Esa obra la hice para Uruguay, dirigida al público uruguayo, a la gente que perdió familiares. Y el hacerla, además, fue muy duro porque a mucha gente yo la conocía, y además descubrí que desaparecieron hermanos juntos, desaparecieron marido y mujer con niños, o sea empezás a vivir todas esas relaciones incluso con gente que no conocés y es un trabajo intensivo, muy de detalles y, emocionalmente, muy desgastador. Yo no podía trabajar demasiadas horas por día. Fue muy largo el proceso.
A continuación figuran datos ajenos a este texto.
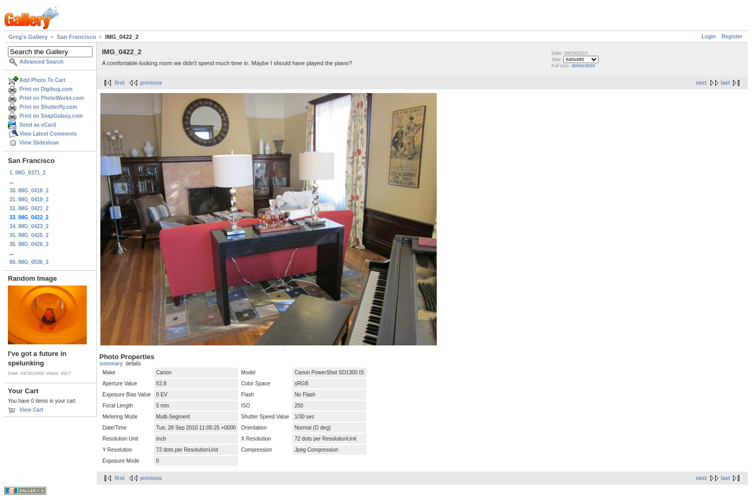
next (701, 83)
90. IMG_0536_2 (29, 262)
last (725, 83)
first (120, 83)
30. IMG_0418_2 (29, 190)
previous (151, 83)
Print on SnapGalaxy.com (51, 116)
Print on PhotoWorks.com (51, 98)
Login (709, 36)
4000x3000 (583, 65)
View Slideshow (39, 143)
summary (110, 363)
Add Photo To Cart (42, 80)
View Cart (31, 410)
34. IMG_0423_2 (29, 226)
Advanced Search (41, 62)
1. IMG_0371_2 (27, 173)
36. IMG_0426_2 (29, 244)
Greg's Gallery (28, 37)
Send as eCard (37, 125)
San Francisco (76, 37)
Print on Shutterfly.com (48, 107)
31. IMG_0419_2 (29, 199)
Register (732, 36)
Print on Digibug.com (46, 89)
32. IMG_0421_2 (29, 208)
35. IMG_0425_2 (29, 235)
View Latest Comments (48, 134)
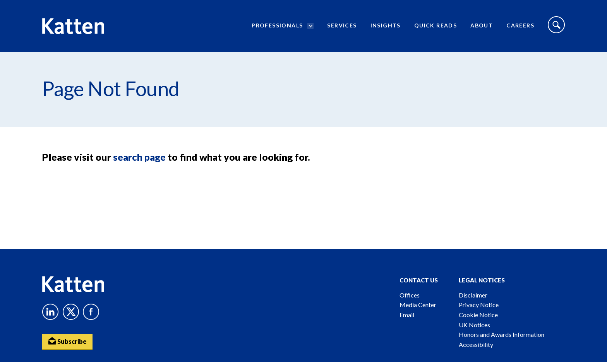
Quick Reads (435, 25)
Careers (520, 25)
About (481, 25)
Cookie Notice (478, 314)
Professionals (277, 25)
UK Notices (474, 324)
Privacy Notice (479, 304)
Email (407, 314)
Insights (385, 25)
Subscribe (67, 341)
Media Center (418, 304)
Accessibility (476, 344)
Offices (410, 295)
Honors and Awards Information (501, 334)
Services (342, 25)
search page (139, 157)
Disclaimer (473, 295)
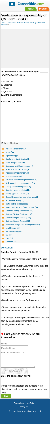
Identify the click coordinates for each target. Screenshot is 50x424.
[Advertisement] (25, 48)
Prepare (31, 9)
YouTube (30, 403)
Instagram (24, 406)
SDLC (12, 25)
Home (3, 23)
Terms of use (19, 403)
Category (11, 23)
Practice (43, 9)
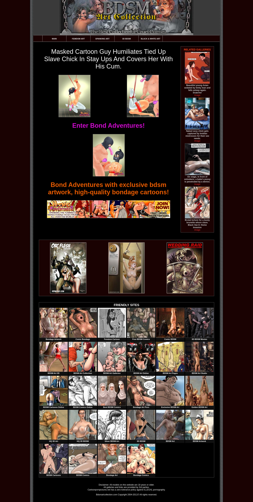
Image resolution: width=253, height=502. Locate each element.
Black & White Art (150, 39)
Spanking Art (102, 39)
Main (54, 39)
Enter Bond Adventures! (108, 125)
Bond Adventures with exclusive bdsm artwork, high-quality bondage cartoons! (108, 188)
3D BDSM (126, 39)
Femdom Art (78, 39)
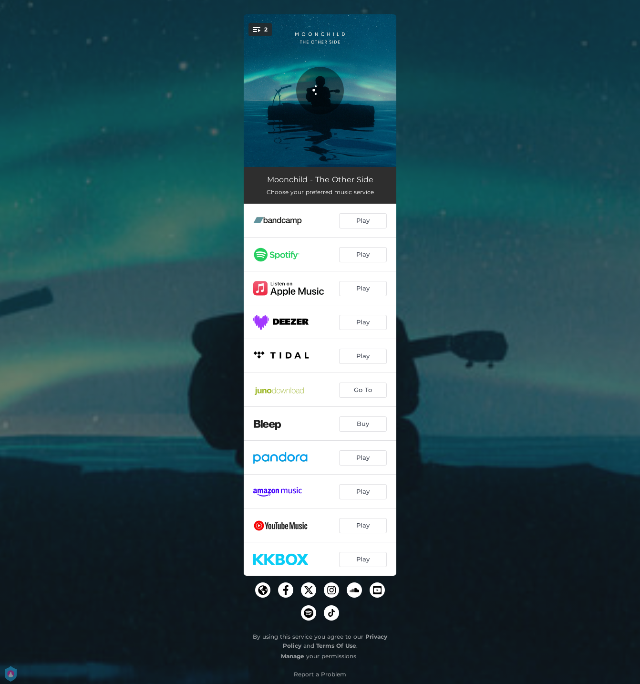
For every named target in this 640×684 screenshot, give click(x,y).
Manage (292, 656)
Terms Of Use (336, 645)
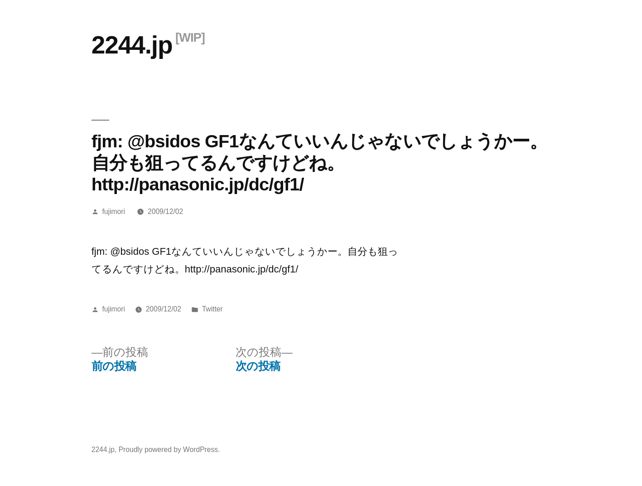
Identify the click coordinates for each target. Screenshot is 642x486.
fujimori (113, 211)
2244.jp (132, 45)
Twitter (212, 309)
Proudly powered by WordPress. (169, 449)
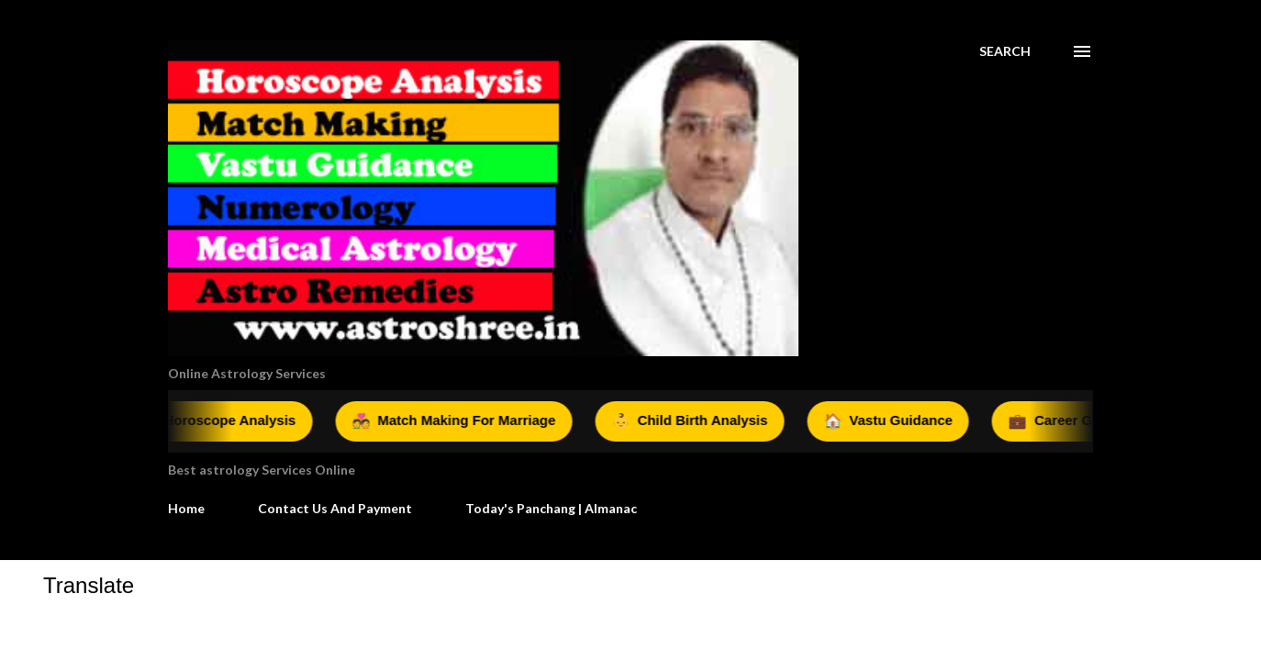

Al terminarla, se la mostré a un galerista en Nueva York que me dijo: «Esto lo ponemos». Me sorprendió. ¿A quién le importan 300 desaparecidos uruguayos durante la dictadura? Yo no vi que eso tuviera importancia más allá de lo local. Y bueno, fue un éxito. El Museo de Arte Moderno (MOMA) la compró y más interesante, la compró un museo en Alemania, donde nadie sabe dónde queda Uruguay (bueno, en EE.UU. tampoco). Pero en la inauguración, para mi sorpresa, la gente iba de página en página y buscaba a los desaparecidos. La obra creó un ritual entre el espectador alemán y el desaparecido uruguayo. En parte porque había el eco del Holocausto, pero si me hubieras preguntado antes: «¿Qué efecto va a tener esa obra en Alemania?», ni se me habría ocurrido la posibilidad de que eso pasara.
Nota:
La obra titulada «Second Solution of Immortality: the Universe is Immobile», de Gino De Dominicis, fue presentada en 1972 en la Bienal de Venecia.